• TASK PROMPT
Pull every line of text out of the material below word for word, leaving the pictures out of your answer.

begin DATA FOR THE TASK

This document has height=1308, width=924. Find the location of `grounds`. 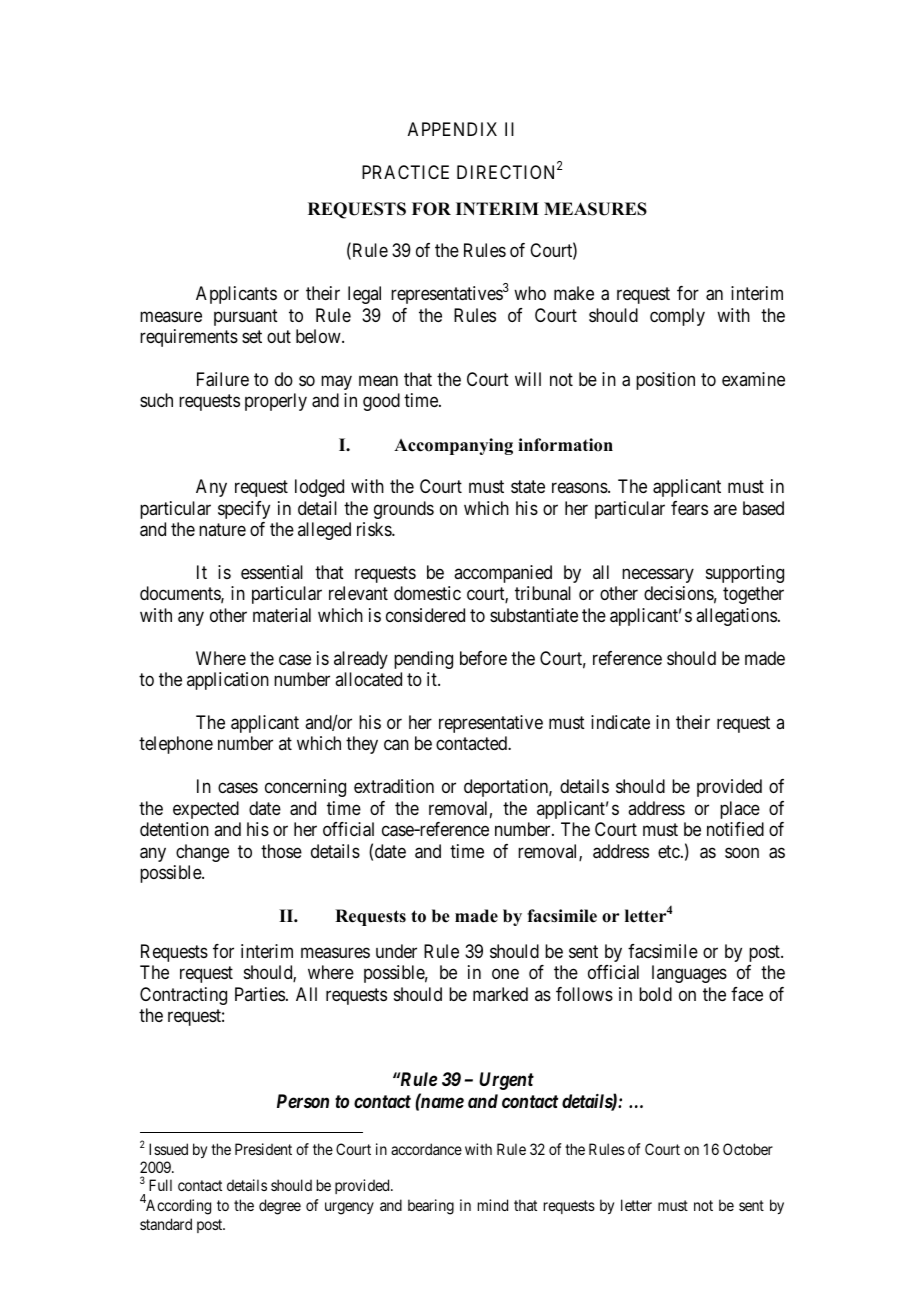

grounds is located at coordinates (404, 510).
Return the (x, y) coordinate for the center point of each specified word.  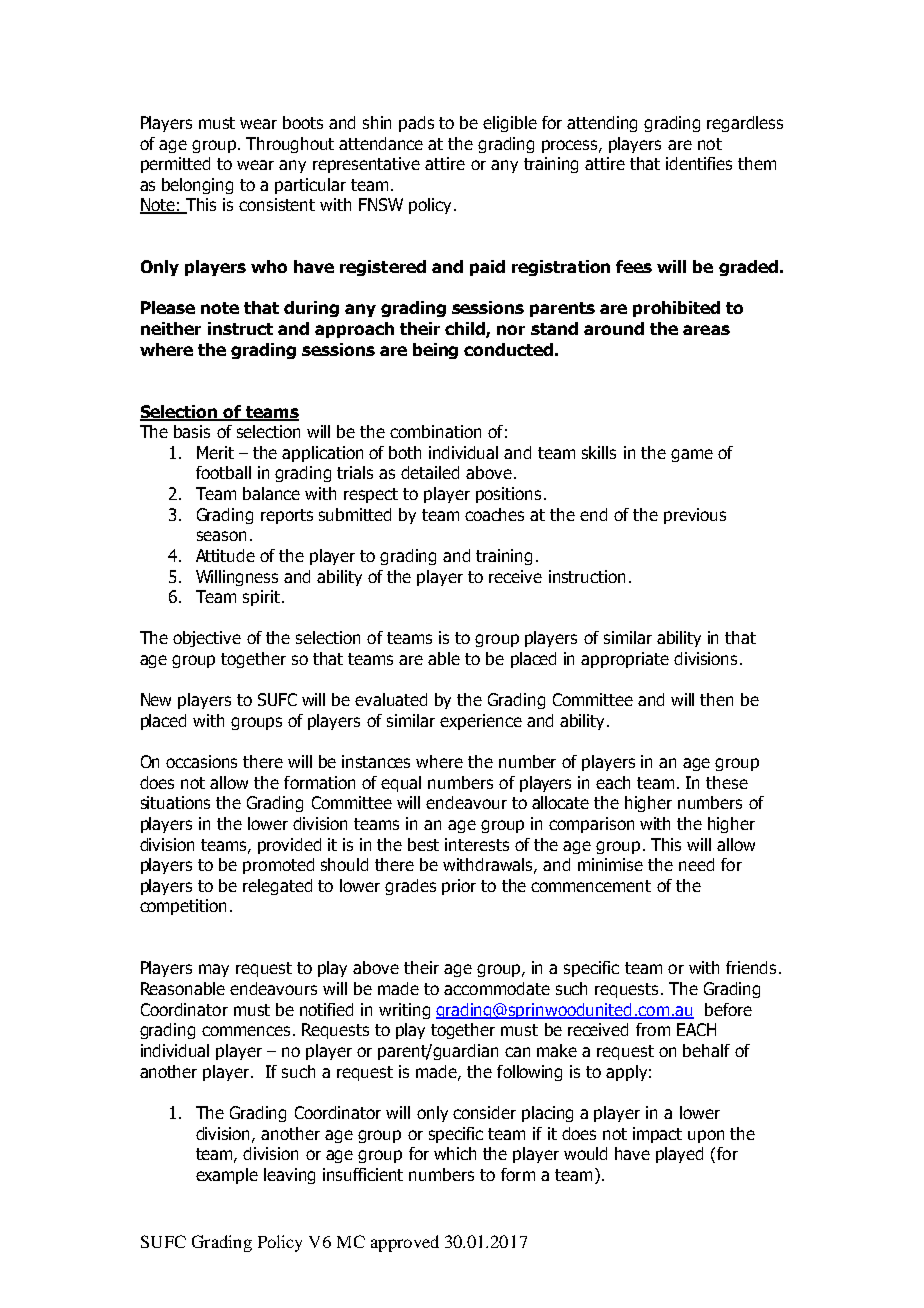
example (227, 1176)
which (455, 1153)
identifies (699, 163)
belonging (197, 186)
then (716, 699)
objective (207, 639)
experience (481, 722)
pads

end DATA FOR THE TASK

• THE RESULT
This document has height=1308, width=924. Find the location of `grounds`. 

grounds is located at coordinates (404, 510).
Return the (x, y) coordinate for the center point of each specified word.  
example (227, 1176)
which (455, 1153)
identifies (699, 163)
belonging (197, 186)
then (716, 699)
objective (207, 639)
experience (481, 722)
pads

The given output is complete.